Diálogos sobre música y teatro: Tristán e Isolda

COLECCIÓN: El Acantilado, 368
TEMA: Música
AUTORES: Daniel Barenboim y Patrice Chéreau
EDITOR: Gastón Fournier-Facio
TRADUCTORES: Francisco López Martín y Vicent Minguet
ISBN: 978-84-17346-01-0
EDICIÓN: 1ª
ENCUADERNACIÓN: Rústica cosida
FORMATO: 13 x 21 cm
PÁGINAS: 208

¿Cómo no recomendar sencillamente la lectura de este ejemplar? Cabe decir que, aún si no se lo hubiera leído, la sola promesa de una conversación seguramente estimulante entre dos notables artistas, como lo son el director de escena francés Patrice Chéreau y el director de orquesta argentino-israelí Daniel Barenboim, acerca de una de las cumbres musicales de la historia, merece su lectura. Pero es justamente mediante una lectura atenta, que la premisa se confirma.

Gastón Fournier-Facio habilitó y registró el diálogo que entre ambos se extendió desde que la producción en que trabajaban conjuntamente de Tristan und Isolde diera sus primeros pasos en la Scala de Milán en el año 2007, sumando intervenciones que al año siguiente completaran Chéreau y Barenboim desde París, y Berlín y Oslo, respectivamente. Fournier-Facio anticipa la misma preocupación que ya citáramos en una reseña dedicada al compendio de ensayos sobre cine y la obra de Wagner publicada por fórcola Ediciones, y es aquella sobre el valor que efectivamente podría agregar un nuevo volumen a la ya abultadísima colección de estudios sobre el compositor de Leipzig.
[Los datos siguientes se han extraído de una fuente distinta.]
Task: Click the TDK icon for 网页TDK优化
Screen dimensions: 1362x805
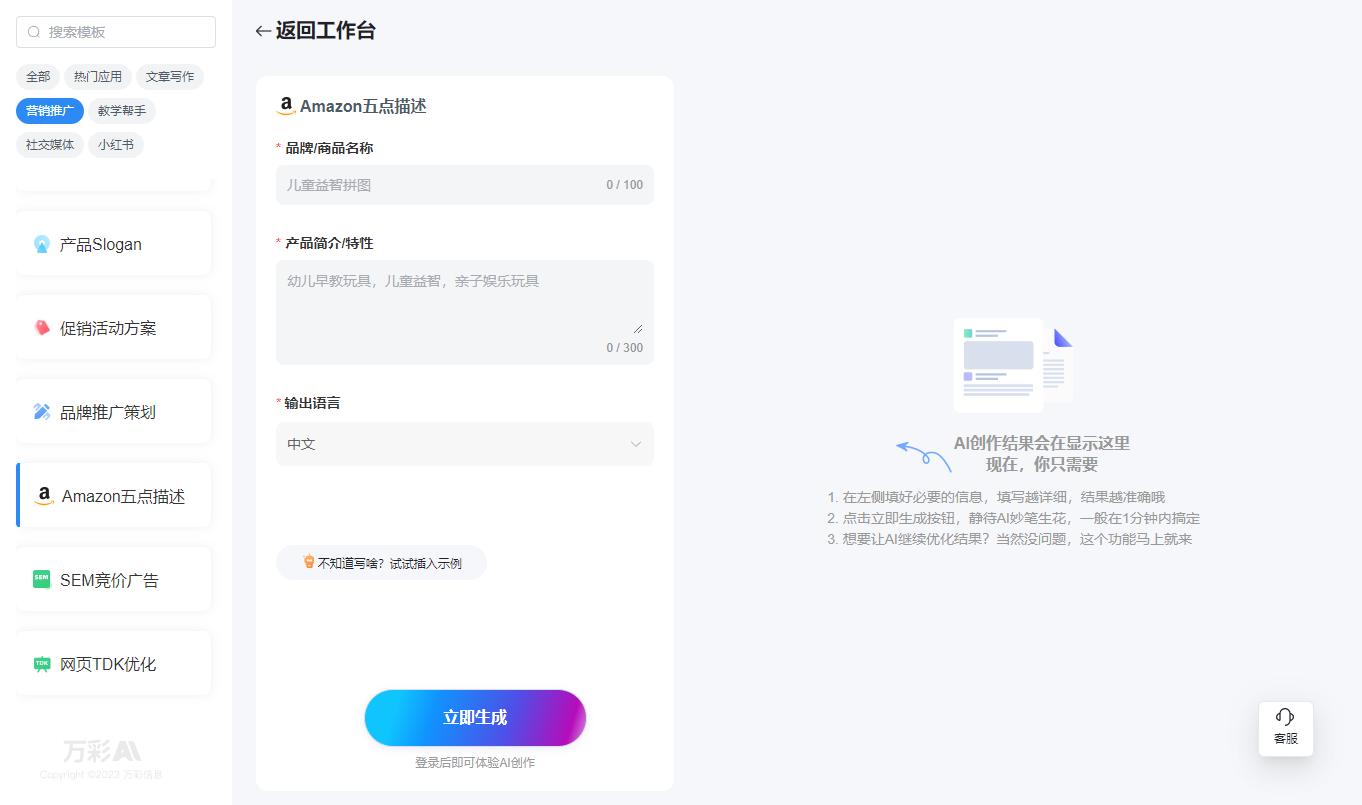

No más comenzar a leer el diálogo entre ambos artistas, todas las dudas quedan despejadas.

Con unos primeros intercambios dedicados a aclarar, por si fuera necesario, lo específico del métier de cada uno de ellos como director de orquesta y director de escena, así como el respeto mutuo que se profesan, la estructura dada al volumen permite irnos adentrando en la profundidad y meticulosidad, primeramente, del trabajo montado por Chéreau y, más tarde, de las particularidades musicales de la partitura, de la mano de Barenboim.

Chéreau confiesa haber rechazado dirigir la obra en varias oportunidades hasta llegar a colaborar en ella con Barenboim, y que el motivo principal habría sido la falta de madurez. El aplomo con que habría dirigido Die Walküre (refiriéndose, en especial, al primer acto) en la década de 1970 habría generado la odiosa demanda, en repetidas oportunidades, de que ya fuera hora de que se le atreviera al Tristan, algo que, aún habiendo montado sinfín de escenas amorosas (allí ponían el acento quienes lo instaban a dirigir la ópera), Chéreau entendía como erróneo. Ambos coincidirán a lo largo del relato, y se irá haciendo más patente en tanto el lector se aproxime al final de la publicación, que hablar de Tristan und Isolde como una ópera sobre el amor es reduccionista, cuando se debería, por el contrario, hablar de muerte, del arco que sólidamente Wagner traza musical y teatralmente, en tanto que el modo en que situaciones y melodías se engarzan a lo largo de la ópera sin posibilidad de resolución sólo encuentran reposo en los acordes finales del Liebestod, la famosa muerte de Isolde.

Chéreau acuña, asimismo, el concepto de invención ideológica en referencia a cómo la insistencia de Tristan hacia Isolde no es determinante para calificar a la escena del Liebesnacht de dúo amoroso, sino que sirve a la instauración de una filosfía de la muerte (a lo cual Barenboim adhiere), un proyecto último al que Isolde, no sin reproches ni dilaciones, finalmente lo acompañará dispuesta.

La conversación pone sobre el tapete también cuestiones de índole meramente prácticas, preguntas a las cuales ninguno de los dos tienen respuestas, o a las que pueden ofrecer respuestas parciales que no admiten jamás como resolutivas y de las cuales desconfiarán siempre que se alejen del texto original (para el caso, es de sumo interés la extensa discusión en la primera sección del libro acerca del rechazo de ambos por “la interpretación”, o las instancias en que das Konzept corre el riesgo de superar la propuesta primigenia del compositor).

Es un diálogo honesto, excelentemente editado, que descubre claves de lectura de la obra de Wagner, a la vez que el oficio de ambos y el enorme trabajo involucrado en la preparación de una pieza lírica. Cualesquiera sean las ideas que un director o un músico tengan sobre una obra, a fin de cuentas, en palabras de Chéreau, “El método es ponerse a trabajar”.